## start SOURCE DOCUMENT

The laptop I mentioned above seems better in price and specs than Asus.


----------



## Skyh3ck (Apr 5, 2012)

Hey any sub 15k lappy or  the new tablet from micromax will do the job


----------



## dashing.sujay (Apr 5, 2012)

Tablet is not for MS-office works, rest fine.


----------



## Sankalp Tripathi (Apr 7, 2012)

Should i go with the one having gt 540 m or the one with ati 6470 
help needed.
also which can play cod modern warfare 3 ?


----------



## thetechfreak (Apr 7, 2012)

@Sankalp GT 540m is a lot better than the 6470. Obviously it is better suited for Modern Warfare 3 too


----------



## Sankalp Tripathi (Apr 8, 2012)

Hey Thanks Tech freak .
one last i have almost zeroed on for my lappi 
one is  HP Notebook G6-2008TX Laptop (Sparkling Black) with 2 gb ati 7670m,i3,4gb,500gb.(only cons looks like the 1 usb port it's giving 
otheer one is Acer Aspire 5755G (Ci3) Laptop(1gb 540m,4gb ram,etc.)
what say ..which one will play better  and wouldn't one usb port looks bad


----------



## thetechfreak (Apr 10, 2012)

Sankalp Tripathi said:


> Hey Thanks Tech freak .
> one last i have almost zeroed on for my lappi
> one is  HP Notebook G6-2008TX Laptop (Sparkling Black) with 2 gb ati 7670m,i3,4gb,500gb.(only cons looks like the 1 usb port it's giving
> otheer one is Acer Aspire 5755G (Ci3) Laptop(1gb 540m,4gb ram,etc.)
> what say ..which one will play better  and wouldn't one usb port looks bad



 If you are OK with only one USB port, then you can get it. You can can use a HUB for connecting mouse & pendrive.

## end SOURCE DOCUMENT
## start PROVIDED DATA

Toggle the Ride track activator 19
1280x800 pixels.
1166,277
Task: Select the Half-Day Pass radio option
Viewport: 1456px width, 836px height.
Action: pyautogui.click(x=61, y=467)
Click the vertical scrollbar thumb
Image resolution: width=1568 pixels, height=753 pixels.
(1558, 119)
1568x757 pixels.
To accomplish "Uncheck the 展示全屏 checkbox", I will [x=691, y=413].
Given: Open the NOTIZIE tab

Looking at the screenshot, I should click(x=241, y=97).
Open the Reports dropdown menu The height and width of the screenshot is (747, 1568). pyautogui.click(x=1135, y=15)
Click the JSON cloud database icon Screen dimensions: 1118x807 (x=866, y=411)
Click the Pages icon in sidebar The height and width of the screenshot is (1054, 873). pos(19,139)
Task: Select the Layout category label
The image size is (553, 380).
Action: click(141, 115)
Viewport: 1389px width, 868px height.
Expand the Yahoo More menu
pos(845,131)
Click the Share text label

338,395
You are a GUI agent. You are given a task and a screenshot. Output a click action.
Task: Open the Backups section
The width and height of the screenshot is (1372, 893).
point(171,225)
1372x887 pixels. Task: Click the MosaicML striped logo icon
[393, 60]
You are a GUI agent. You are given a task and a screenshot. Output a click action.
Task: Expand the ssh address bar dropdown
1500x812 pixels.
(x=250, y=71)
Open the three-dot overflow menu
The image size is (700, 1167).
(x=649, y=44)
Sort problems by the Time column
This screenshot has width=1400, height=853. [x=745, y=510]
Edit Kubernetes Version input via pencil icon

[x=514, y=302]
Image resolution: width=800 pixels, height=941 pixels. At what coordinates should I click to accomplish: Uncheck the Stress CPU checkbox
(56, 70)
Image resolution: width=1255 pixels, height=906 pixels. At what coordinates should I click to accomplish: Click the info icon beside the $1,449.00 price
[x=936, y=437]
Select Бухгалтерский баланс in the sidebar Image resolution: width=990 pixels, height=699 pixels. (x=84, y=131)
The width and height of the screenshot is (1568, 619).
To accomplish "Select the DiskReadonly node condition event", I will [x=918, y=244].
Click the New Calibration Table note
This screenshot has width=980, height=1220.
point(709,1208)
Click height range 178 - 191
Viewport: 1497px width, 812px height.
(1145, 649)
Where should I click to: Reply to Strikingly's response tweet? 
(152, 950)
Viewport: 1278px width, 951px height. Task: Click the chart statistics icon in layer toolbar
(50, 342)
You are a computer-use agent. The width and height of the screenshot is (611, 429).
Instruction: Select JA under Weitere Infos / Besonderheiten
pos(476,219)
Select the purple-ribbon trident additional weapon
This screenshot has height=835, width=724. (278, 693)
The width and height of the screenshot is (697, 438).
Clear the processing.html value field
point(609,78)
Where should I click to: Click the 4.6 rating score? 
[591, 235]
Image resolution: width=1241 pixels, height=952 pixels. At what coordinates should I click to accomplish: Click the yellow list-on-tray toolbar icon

## end PROVIDED DATA

In the laptop thread, why does thetechfreak say the HP notebook's single USB port need not rule it out? These lines are separate from the laptop thread.

* **EXERCISE OUTPUT**
thetechfreak says a hub can be used to connect both a mouse and a pendrive, so one USB port is workable if the buyer is OK with it.